Well, at the most basic level, every single field of an object or array[1] can be accessed from multiple threads without data race or tearing. For example, this program is sound:
class Example {
Example ref;
public static void main(String[] args) {
Example parent = new Example();
Example child1 = new Example();
Example child2 = new Example();
new Thread(() -> {
while (true) {
parent.ref = child1;
}
}).start();
while (true) {
parent.ref = child2;
}
}
}
To write fully equivalent lock-free code in Rust, you’d need to bring in arc-swap or a similar data structure which allows the ref field to be written atomically (and manages the reference counts of the Arcs you’d need to use for child1 and child2). In Java, this applies implicitly to every field regardless of the type of the field.
This means that in Java, locks are used for correctness, not soundness — the consequences of forgetting to use a lock are that data changes in a way that you didn’t want but is still consistent with the rules of the language; there is no undefined behavior. So if you want arc-swap style “read often, write rarely and with atomic replacement”, in Java that’s just an ordinary field.
There’s a lot more that can be said about the Java memory model and what kinds of lock-free data structures it enables, but I am not an expert on that and cannot write up a neat example.
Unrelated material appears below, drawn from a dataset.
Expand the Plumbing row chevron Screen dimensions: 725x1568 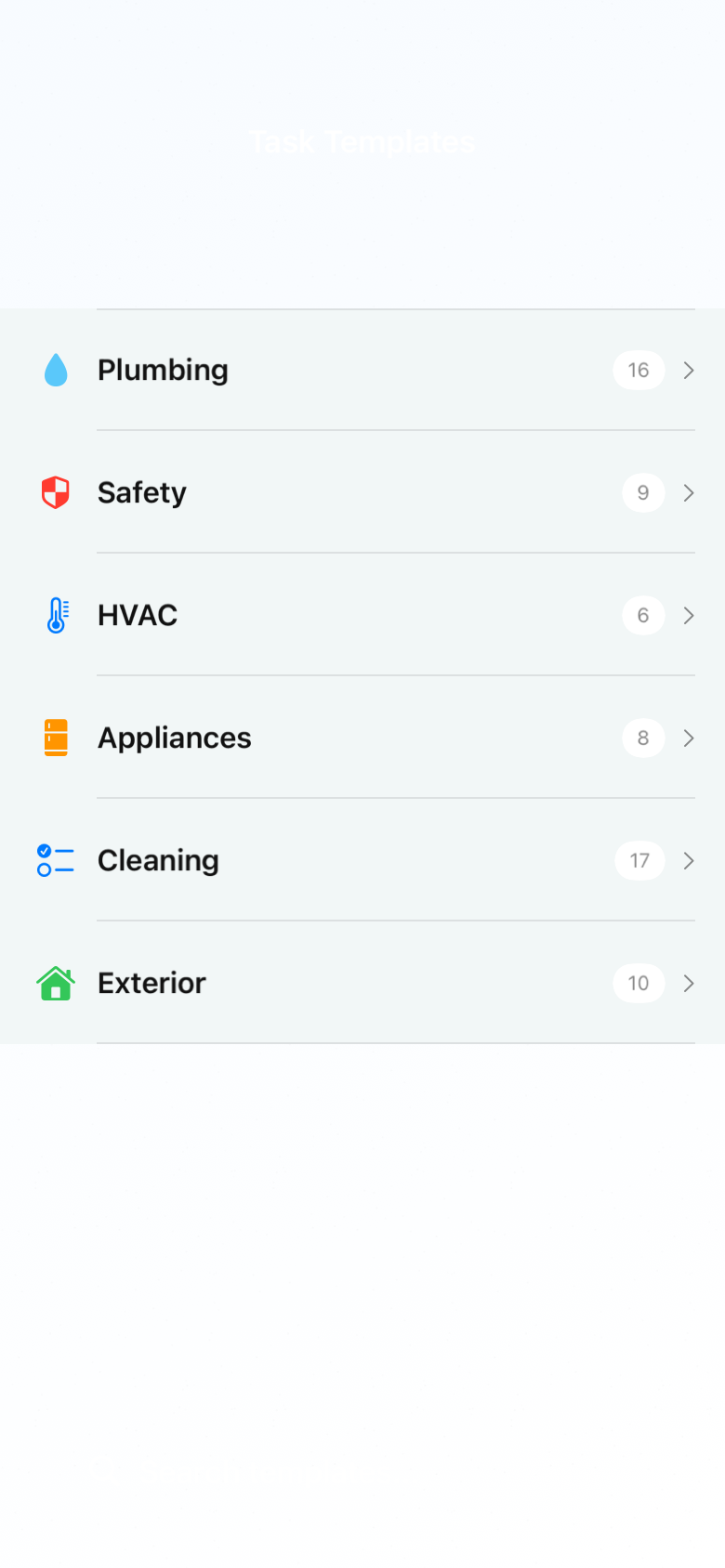coord(688,370)
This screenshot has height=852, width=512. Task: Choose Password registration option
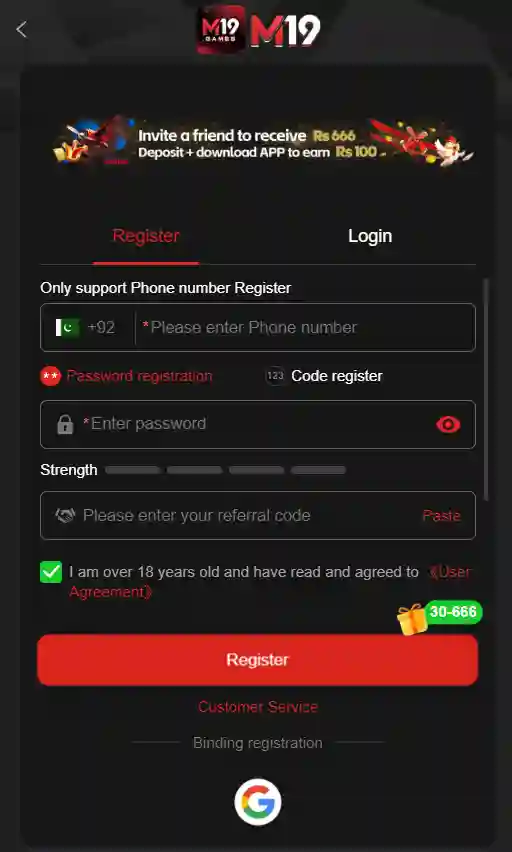pos(126,376)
Back when I was writing concurrent Java for profit, we were lucky to have a person on our team who did understand it and could tell us exactly what we could and couldn’t get away with — but without that kind of wizardry a lot of Java programs still incidentally take advantage of being able to not add explicit locks around things which Rust would require. Thus, rewriting in Rust may often require taking different approaches to data organization — even in single-threaded code since Rust’s model applies to reentrant mutation (A calls B calls A) just as much as multi-threaded mutation.
Of course, all this is specific to Java and other languages have other approaches. But many “OOP and GC” languages have some solution such that modifying objects from multiple threads isn’t easily-hit instant UB — for example, Python has the global interpreter lock, so every such read or write is in fact sequential and can’t be a race.[2]